# question about nd decoy laws



## bigeyes (Aug 28, 2007)

wondering if it is legal to leave the decoys out overnight in ND. I am curious about both fields and water and wether it makes any difference the area is public or private.

Thx


----------



## hunt4P&amp;Y (Sep 23, 2004)

bigeyes said:


> wondering if it is legal to leave the decoys out overnight in ND. I am curious about both fields and water and wether it makes any difference the area is public or private.
> 
> Thx


Might want to put insurance on them first!

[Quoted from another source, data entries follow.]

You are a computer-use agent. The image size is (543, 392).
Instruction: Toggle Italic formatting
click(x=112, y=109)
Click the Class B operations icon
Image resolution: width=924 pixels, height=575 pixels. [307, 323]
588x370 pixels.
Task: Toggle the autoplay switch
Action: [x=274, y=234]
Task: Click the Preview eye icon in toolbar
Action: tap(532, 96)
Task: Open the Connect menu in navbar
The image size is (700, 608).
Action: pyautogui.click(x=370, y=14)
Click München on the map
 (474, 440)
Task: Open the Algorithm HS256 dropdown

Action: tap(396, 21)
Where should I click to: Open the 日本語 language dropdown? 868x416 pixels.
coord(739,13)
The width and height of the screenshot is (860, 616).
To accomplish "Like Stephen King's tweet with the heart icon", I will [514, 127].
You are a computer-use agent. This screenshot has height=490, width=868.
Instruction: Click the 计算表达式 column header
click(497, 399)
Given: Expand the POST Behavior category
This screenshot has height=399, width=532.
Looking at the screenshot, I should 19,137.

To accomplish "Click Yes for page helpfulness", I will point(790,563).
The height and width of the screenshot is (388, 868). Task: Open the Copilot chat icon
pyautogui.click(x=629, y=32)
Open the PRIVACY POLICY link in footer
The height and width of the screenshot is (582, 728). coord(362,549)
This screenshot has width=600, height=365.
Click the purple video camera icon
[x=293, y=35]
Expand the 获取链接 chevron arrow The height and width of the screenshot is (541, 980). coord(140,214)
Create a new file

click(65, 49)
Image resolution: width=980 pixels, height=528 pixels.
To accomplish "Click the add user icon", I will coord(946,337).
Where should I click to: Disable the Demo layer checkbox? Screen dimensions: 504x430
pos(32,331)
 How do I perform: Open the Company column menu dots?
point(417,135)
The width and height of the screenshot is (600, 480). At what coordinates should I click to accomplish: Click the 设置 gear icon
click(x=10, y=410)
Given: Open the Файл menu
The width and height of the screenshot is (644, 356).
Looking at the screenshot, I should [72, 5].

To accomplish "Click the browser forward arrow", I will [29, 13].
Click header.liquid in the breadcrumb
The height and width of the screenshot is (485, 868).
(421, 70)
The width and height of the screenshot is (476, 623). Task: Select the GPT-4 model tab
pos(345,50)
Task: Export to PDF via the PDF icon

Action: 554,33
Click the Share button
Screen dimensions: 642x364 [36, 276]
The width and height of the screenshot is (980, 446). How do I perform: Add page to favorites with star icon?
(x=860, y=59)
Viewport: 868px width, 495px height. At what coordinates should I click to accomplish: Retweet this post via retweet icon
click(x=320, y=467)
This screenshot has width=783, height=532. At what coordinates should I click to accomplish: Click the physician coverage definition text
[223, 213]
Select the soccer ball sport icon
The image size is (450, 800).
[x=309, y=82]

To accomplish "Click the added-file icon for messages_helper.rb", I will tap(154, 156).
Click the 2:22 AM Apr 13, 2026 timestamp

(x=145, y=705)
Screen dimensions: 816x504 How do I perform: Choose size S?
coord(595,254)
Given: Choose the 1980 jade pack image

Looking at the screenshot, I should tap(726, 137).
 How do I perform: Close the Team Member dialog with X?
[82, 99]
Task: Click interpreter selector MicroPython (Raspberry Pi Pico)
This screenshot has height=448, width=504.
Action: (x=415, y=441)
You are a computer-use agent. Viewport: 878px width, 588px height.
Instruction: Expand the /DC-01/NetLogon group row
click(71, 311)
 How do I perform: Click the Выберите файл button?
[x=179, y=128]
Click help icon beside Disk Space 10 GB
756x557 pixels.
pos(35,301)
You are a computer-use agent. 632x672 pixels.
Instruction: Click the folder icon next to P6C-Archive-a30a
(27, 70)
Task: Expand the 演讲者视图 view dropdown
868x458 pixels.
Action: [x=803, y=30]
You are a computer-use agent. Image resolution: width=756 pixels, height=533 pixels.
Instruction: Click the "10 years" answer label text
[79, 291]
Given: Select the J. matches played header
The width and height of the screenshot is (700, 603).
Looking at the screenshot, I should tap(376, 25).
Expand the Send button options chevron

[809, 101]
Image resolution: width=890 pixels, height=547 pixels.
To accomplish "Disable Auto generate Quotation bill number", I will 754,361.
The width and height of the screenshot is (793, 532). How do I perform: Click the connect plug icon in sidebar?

From what I know it is legal!


----------



## fowl_play (Mar 31, 2006)

i'm not from nd, but DEFINATLEY put insurance on them...i lost just under 600 dollars of snow and blue dekes, with some canada shells last year, because i was to tired to pick them up that night...eaither insurance or sleep in your ground blind and wait for some A-hole to come snag your stuff. :sniper:


----------



## JBB (Feb 9, 2005)

If you are foolish enough to leave your gear out in the middle of nowhere unattanded. You might as well leave your house unlocked and your keys in the car also. In this day and age anything could happen. You might get to your field and find someone hunting in your gear.


----------



## bigeyes (Aug 28, 2007)

I guess I was thinking more about a couple of $2 duck decoys probably on a private pond so not really theft situiation. Last fall a buddy got checked for everything possible from a CO and the last thing he said was "you guys are going to get your decoys off the water right"? Not sure on the law he said yep and went to get them but was planning on hunting there first thing the next morning and wanted to leave them out.


----------



## Blue Plate (Jul 31, 2006)

I do when I'm in ND. I think my decoys would be safer on some out of the way pothole than in the back of my truck in town.


----------



## hunt4P&amp;Y (Sep 23, 2004)

If you are on a slough I would feel way better then leaving them in a field. Most people will think they are ducks, and leave them rest!


----------



## ej4prmc (Dec 3, 2004)

Private land it is your choice if u want to leave them BUT on public land it is against the law and since it is "public" land many people would say public decoy's


----------



## mlrdklr (Jul 11, 2008)

I leave my decoys in fields all the time. Like if i hunt that morning and i am gonna hunt that evening also. I will leave them out there and come back to get an evening hunt in. But i will pick them up over night....only one time did i leave my decoys out over night and that was on a pond like 300 yards of a busy highway and there had been alot of geese on the pond and i was gonna hunt it the next morning so left them out there and i worried all night about them becuase it was like 4 dozen FB and when it all adds up that is pretty close to a $1000 gone if someone desides to get a wild hair up their a$$ and take them


----------